A tsunami is a series of waves caused by a sudden disturbance of a large body of water such as a sea, ocean, or lake. The origin of the word comes from Japanese, where “tsu” means “harbor” and “nami” means “wave.” Tsunamis are relatively common in Japan.
Tsunamis generally consist of a series of waves, with periods ranging from minutes to hours, arriving in multiple waves, called a wave train. Large events can generate wave heights of tens of meters.
Although the impact of tsunamis is limited to coastal areas, their destructive power can be enormous, and they can affect entire ocean basins. The 2004 Indian Ocean tsunami caused tidal fluctuations globally, including here in Trinidad and Tobago.
Tsunamis are not tidal waves
Tsunamis are sometimes (and mistakenly) referred to as tidal waves. Tidal waves result from changes in gravity on Earth from the Sun and Moon. In extreme circumstances, tidal bores can occur.
Tidal waves have a period (meaning the time between peaks) of approximately 12 hours with a steady displacement of water. Tidal impacts generally remain localized to the coast (bays, beaches, etc.)
Tsunamis and tides both produce waves that can progress inland, but tsunamis travel much further inland and cause significant damage.
How does a tsunami differ from a usual wave?
Normal ocean waves are caused by the wind, weather, tides, and currents, whereas tsunamis are powered by a geological force.
Tsunami waves are surface gravity waves formed as the displaced water mass moves under the influence of gravity and radiates across the ocean like ripples on a pond. Regular wind waves only involve the motion of the uppermost layer of the water. Still, tsunami waves involve the movement of the entire water column from the surface to the seafloor.
Both common ocean waves and tsunami waves have a crest and a trough and can be described by their period (time between two successive waves), wavelength (horizontal distance between waves), speed, and amplitude (wave height).
In the open ocean, tsunamis have extremely long wavelengths (the distance from one wave crest to the next wave crest), which can be between 100 and 300 km, whereas normal ocean waves have wavelengths of only 30 or 40 meters. Because a tsunami has such a large wavelength, its energy mobilizes the entire water column down to the sea bed.
Deepwater ocean surface waves cause water motion to a depth equal to half their wavelength. Ocean surface wave motion only reaches a depth of a few hundred meters or less. In contrast, tsunami waves behave like “shallow water waves” in the deep ocean. Their period is also very long, mostly an hour in deep water, whereas the period of common waves ranges from 1 to 30 seconds.
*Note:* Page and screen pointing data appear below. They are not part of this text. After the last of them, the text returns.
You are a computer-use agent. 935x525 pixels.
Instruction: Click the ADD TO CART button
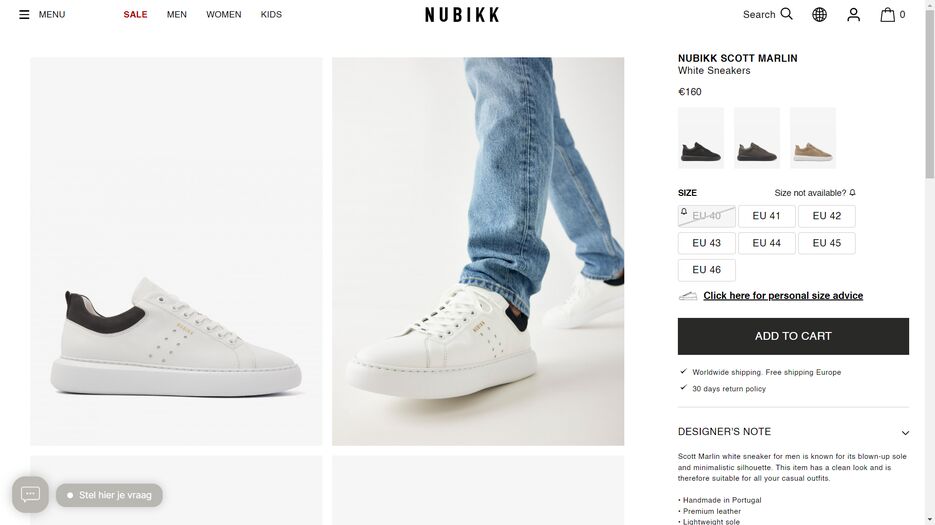point(793,336)
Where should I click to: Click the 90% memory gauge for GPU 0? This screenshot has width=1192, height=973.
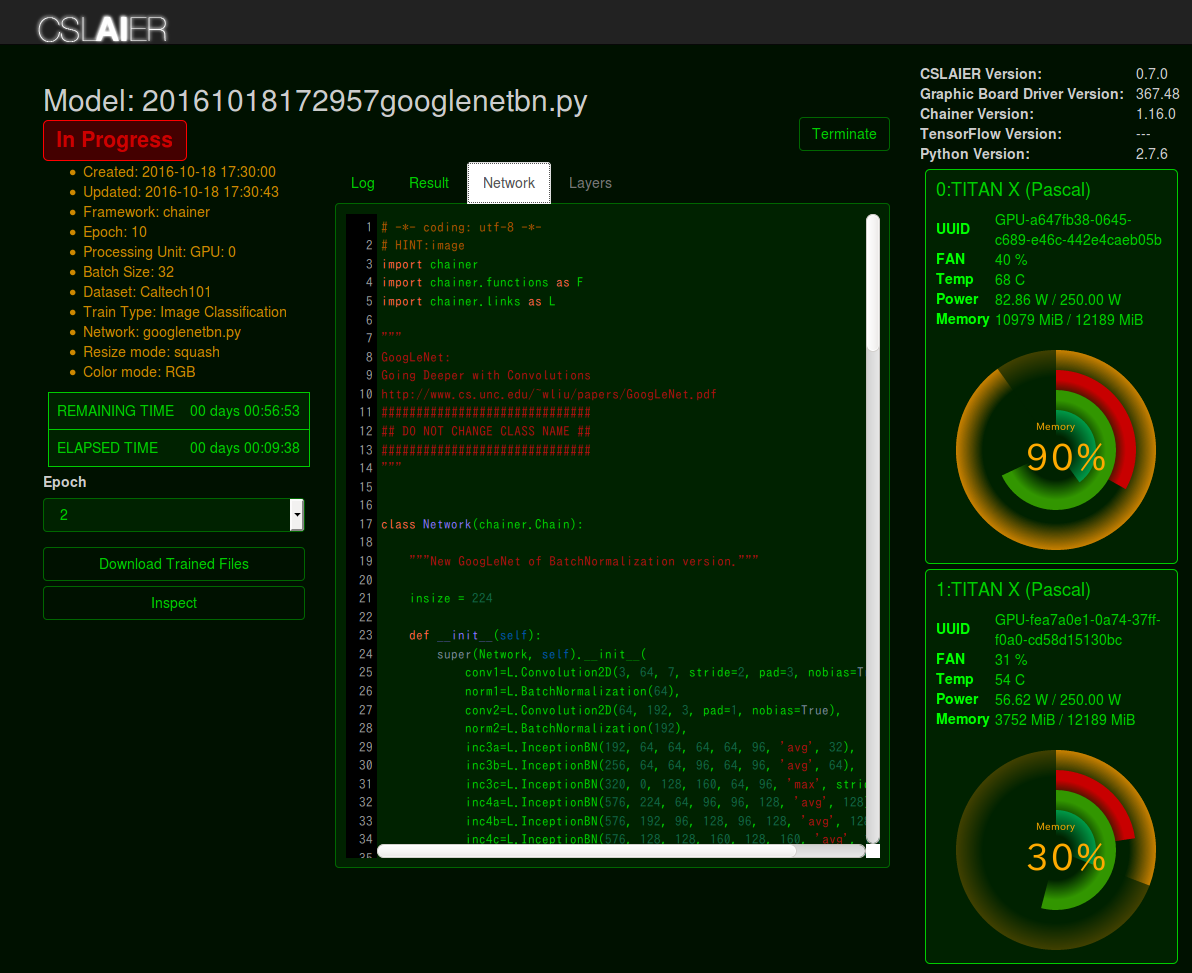click(x=1056, y=450)
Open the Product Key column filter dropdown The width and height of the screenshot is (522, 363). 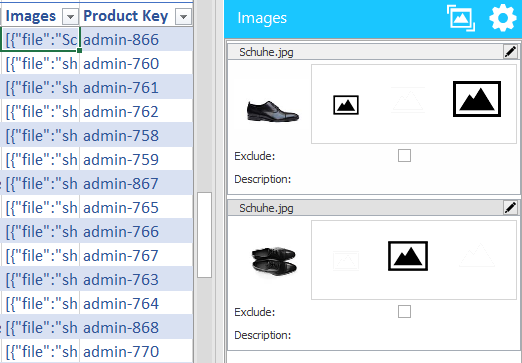coord(183,16)
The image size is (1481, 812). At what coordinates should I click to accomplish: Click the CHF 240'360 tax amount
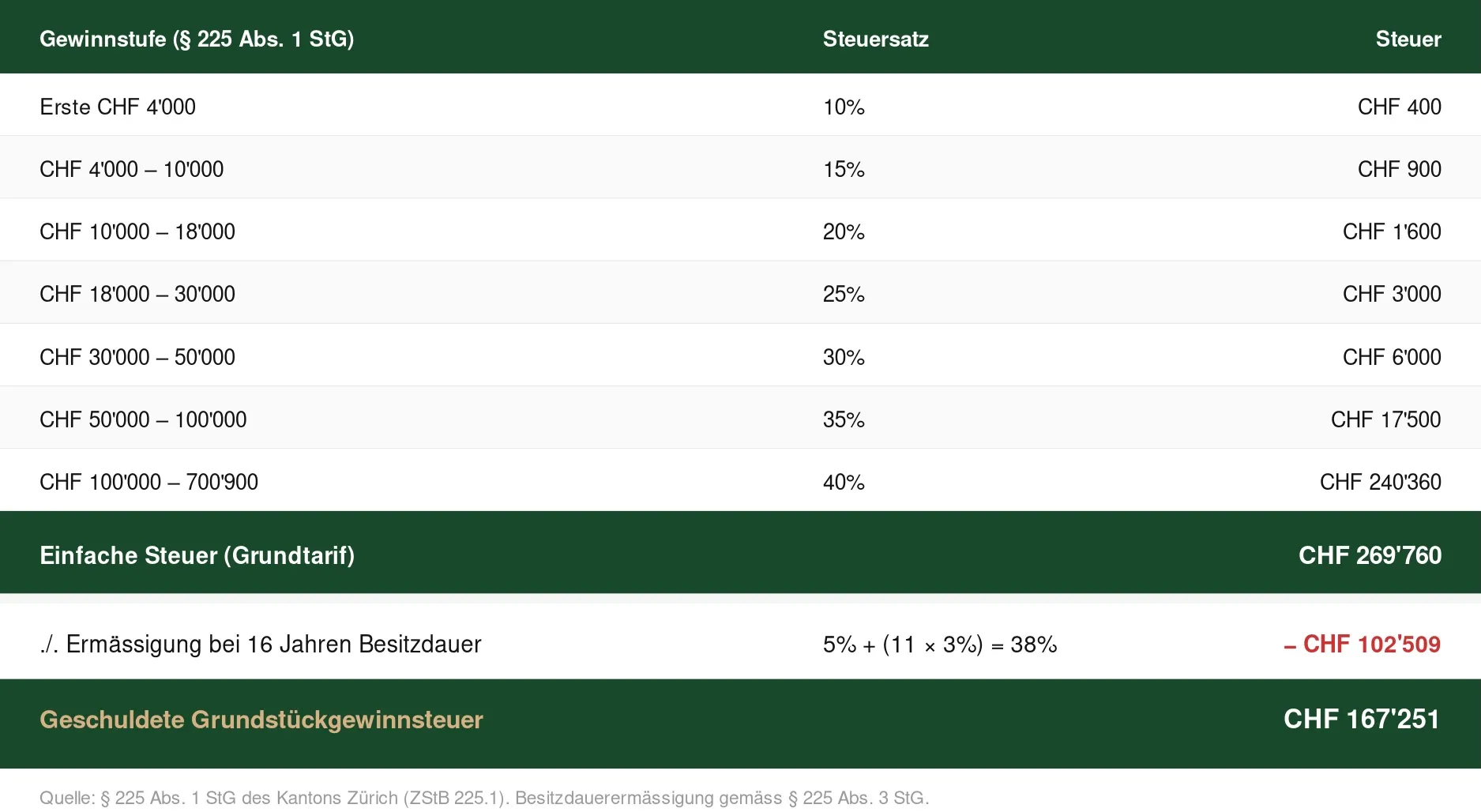pyautogui.click(x=1380, y=482)
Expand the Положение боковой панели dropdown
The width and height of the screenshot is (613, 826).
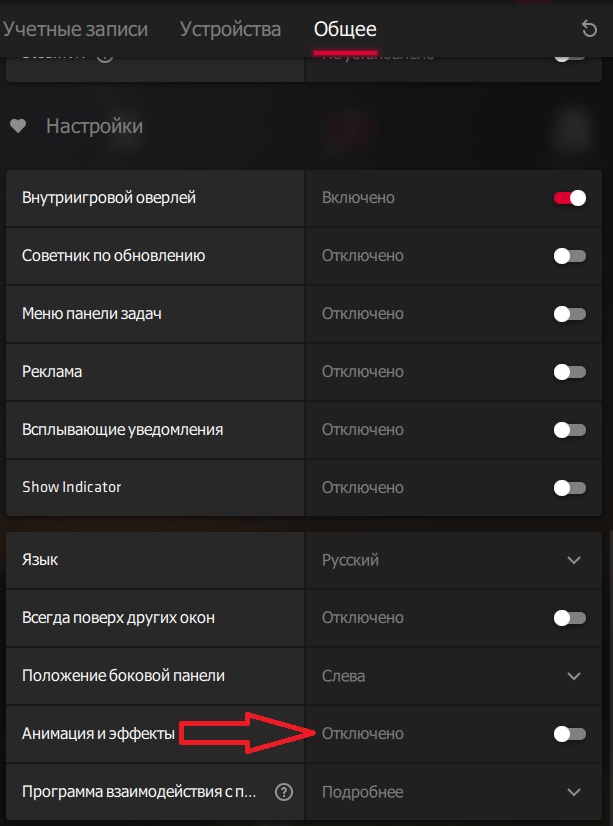point(574,676)
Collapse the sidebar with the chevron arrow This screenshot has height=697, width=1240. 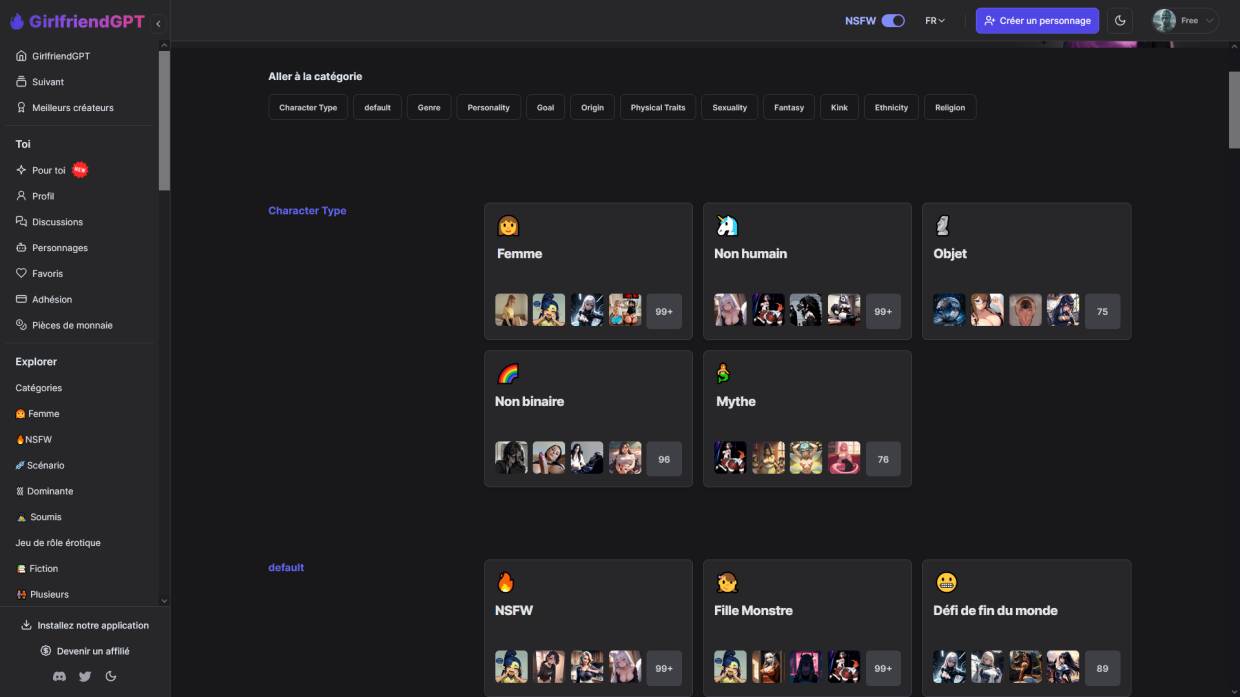click(158, 23)
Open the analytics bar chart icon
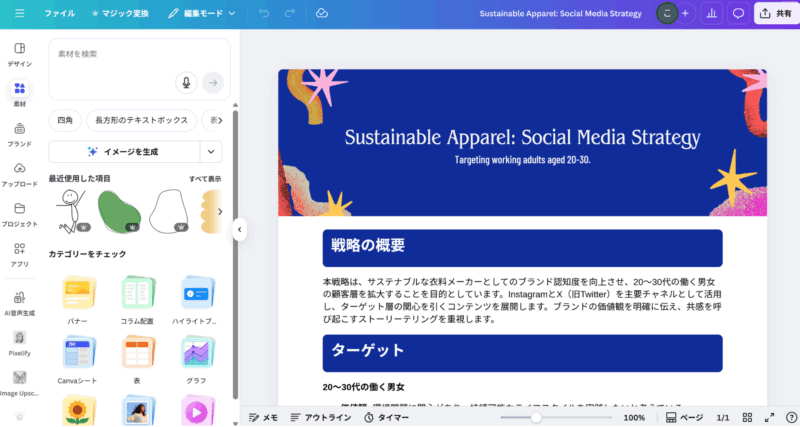Image resolution: width=800 pixels, height=427 pixels. (x=712, y=14)
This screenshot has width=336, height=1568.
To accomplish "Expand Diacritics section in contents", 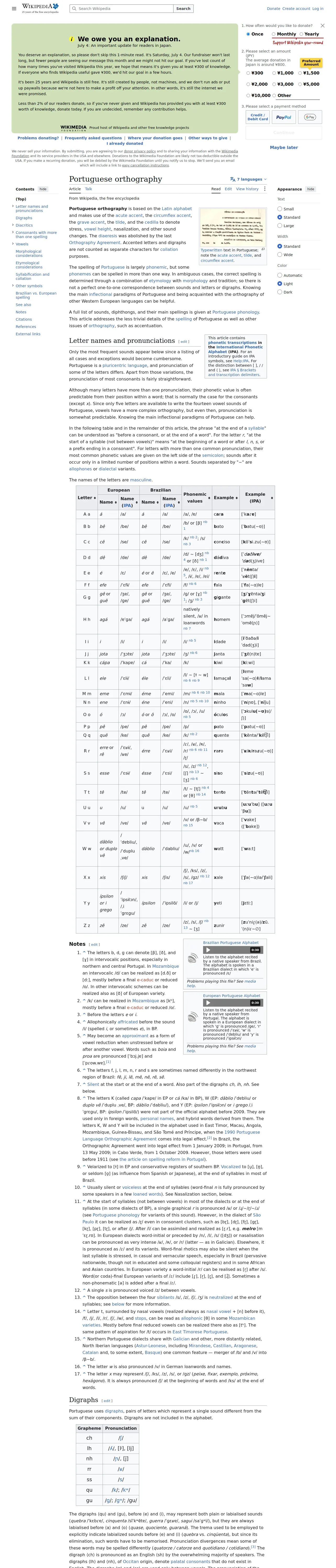I will pos(13,225).
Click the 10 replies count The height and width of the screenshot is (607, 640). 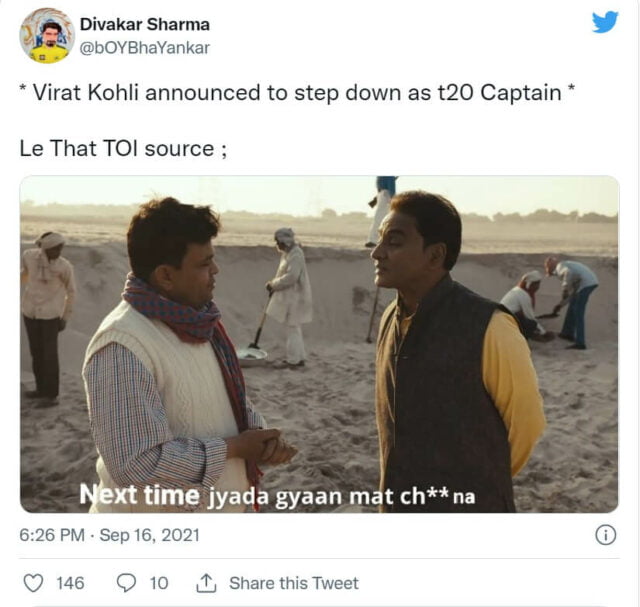(x=159, y=583)
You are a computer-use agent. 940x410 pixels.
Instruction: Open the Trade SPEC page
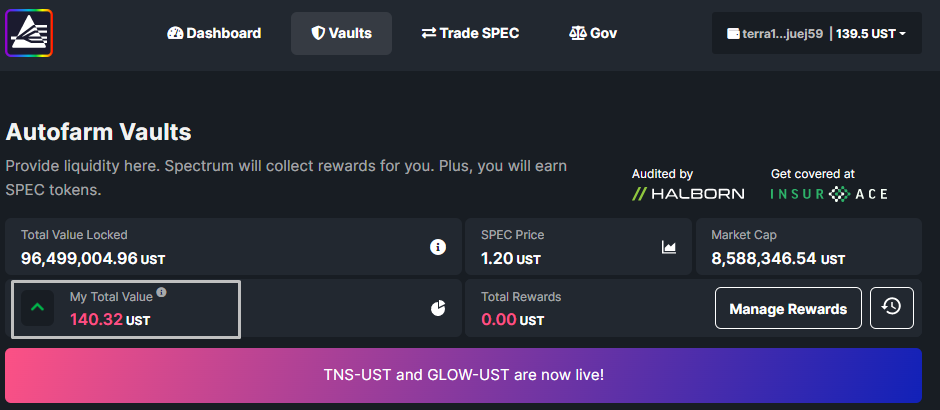click(x=470, y=33)
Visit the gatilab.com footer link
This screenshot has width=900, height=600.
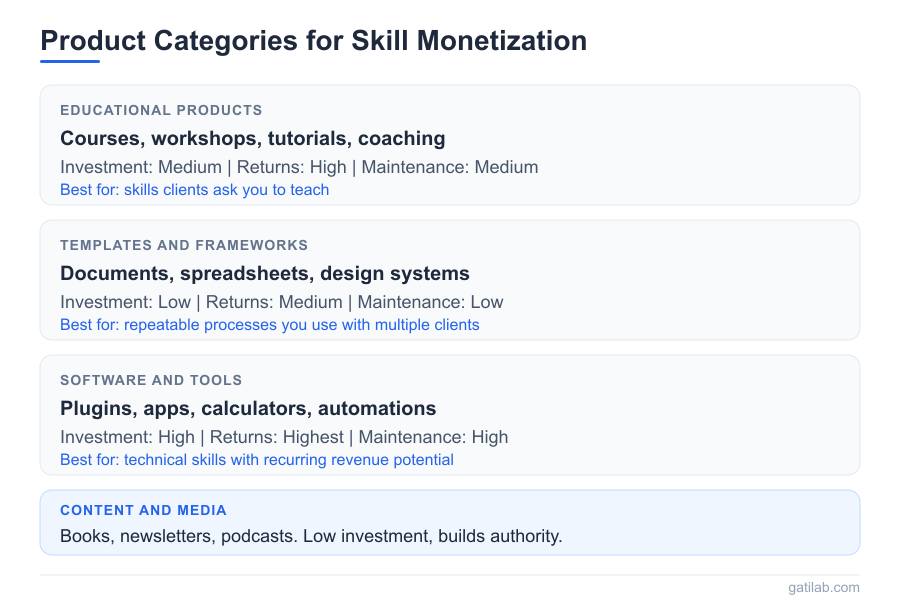(x=823, y=587)
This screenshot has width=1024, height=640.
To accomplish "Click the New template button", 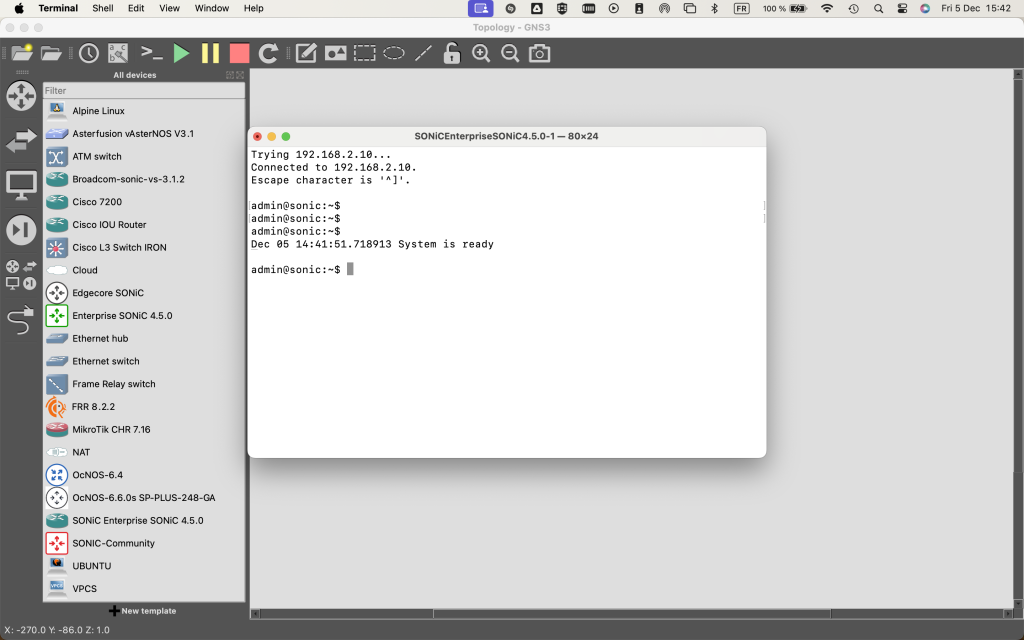I will [x=143, y=610].
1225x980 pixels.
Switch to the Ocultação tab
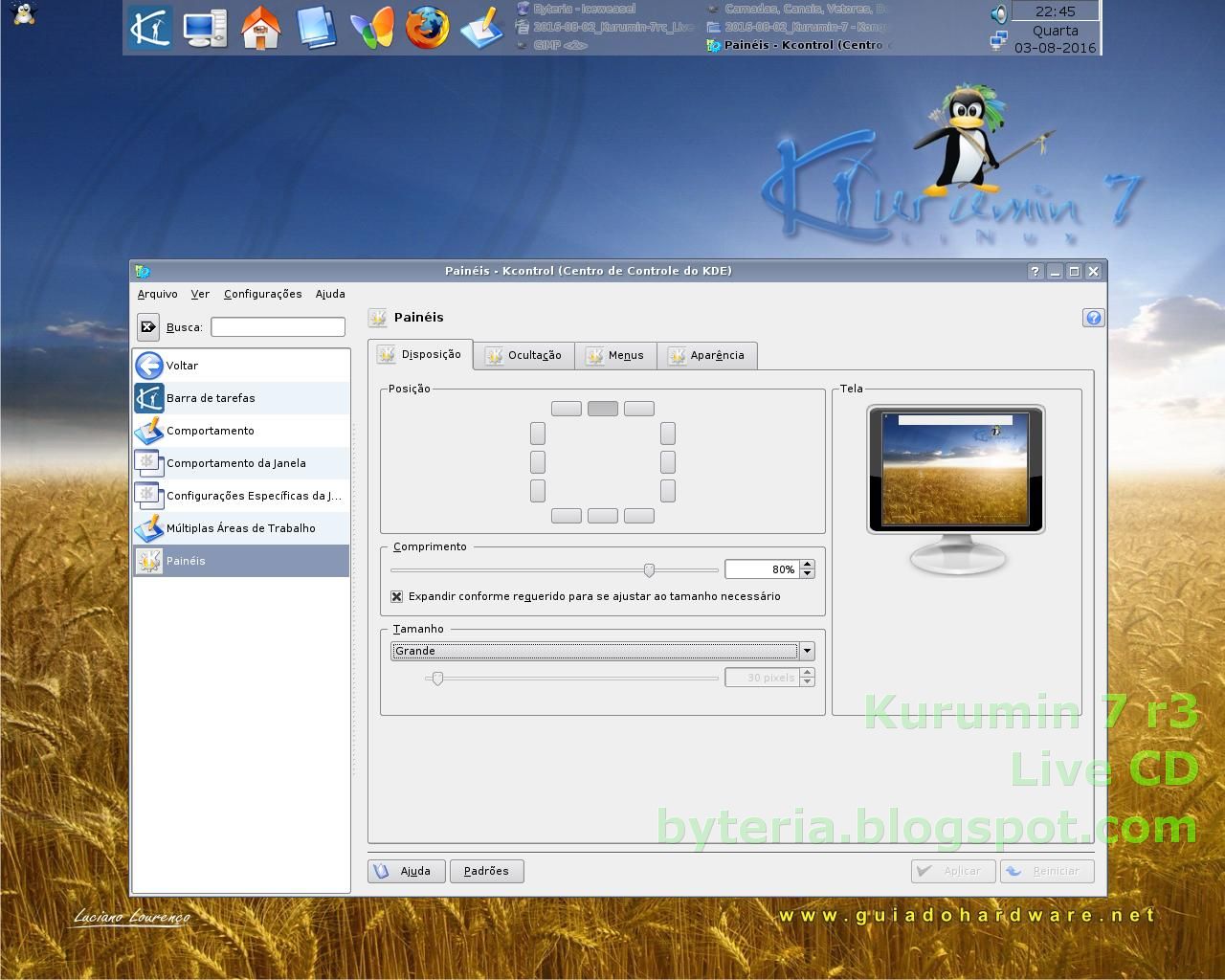pos(523,355)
While traveling in the deep ocean, tsunamis have small amplitudes (wave height) of less than 3 ft (1 m) and negligible wave steepness, which is why they are not frequently noticed by people in ships, causing nothing more than a slight swell usually about 300 mm above the normal sea surface (that is a gentle rise and fall for most vessels).
Tsunami waves are much faster than wind-generated waves. Because a tsunami behaves like a “shallow water wave,” the speed of a tsunami wave is based on the water’s depth. Typically a tsunami wave travels across a deep ocean at an average speed of 400 to 500 MPH (800 KM/H) or more, whereas normal ocean waves travel at speeds of 5-60 MPH (8-100 KM/H), but the tsunami waves slow down dramatically as it approaches land and the sea shallows.
What happens when the tsunami reaches land?
Tsunami waves only become dangerous once they reach the shallow waters near the coast in a wave shoaling process. In coastal areas where water levels gradually become shallower, the wave will slow down dramatically, become compressed, and grow steeper due to the decreasing water depth.
The process of steepening of the wave’s surface is like a whip action. As the wave descends the whip from handle to tip, the energy is released into a smaller and smaller mass. This energy is transferred like the cracking of a whip in a violent crescendo.
When the wave enters shallow water, it slows down, and its height (amplitude) increases. When the tsunami wave enters shallow water, its length shortens, and its height rises. Thus the wave is forced upward into a towering wall of water, sometimes as much as 100 ft (30 m) high. This is because of the mass and energy of a tsunami wave.
In wind-generated waves, only the upper layers are moved, but with a tsunami wave, the complete mass of water is being propelled into motion from the seabed to the surface. When these giant waves break, they often destroy piers, buildings, and beaches and take human life.
Not just one wave!
A wave train is a series of waves created by a single tsunami event. These waves can be of varying heights. After the initial wave, several waves will follow. In some cases, four or five smaller waves may immediately follow the first wave crashing into the land like a speeding vehicle.
Tsunami waves reach the shore as a series of successive “crests” (high water levels) and “troughs” (low water levels). These successive crests and troughs can occur anywhere, and the period (the time between the crests of a tsunami’s waves) generally varies from 5 to about 90 minutes. They usually occur 10 to 45 minutes apart. After a powerful tsunami event, multiple waves may arrive over a prolonged time period. Long after the initial event, smaller tsunamis may continue over several days.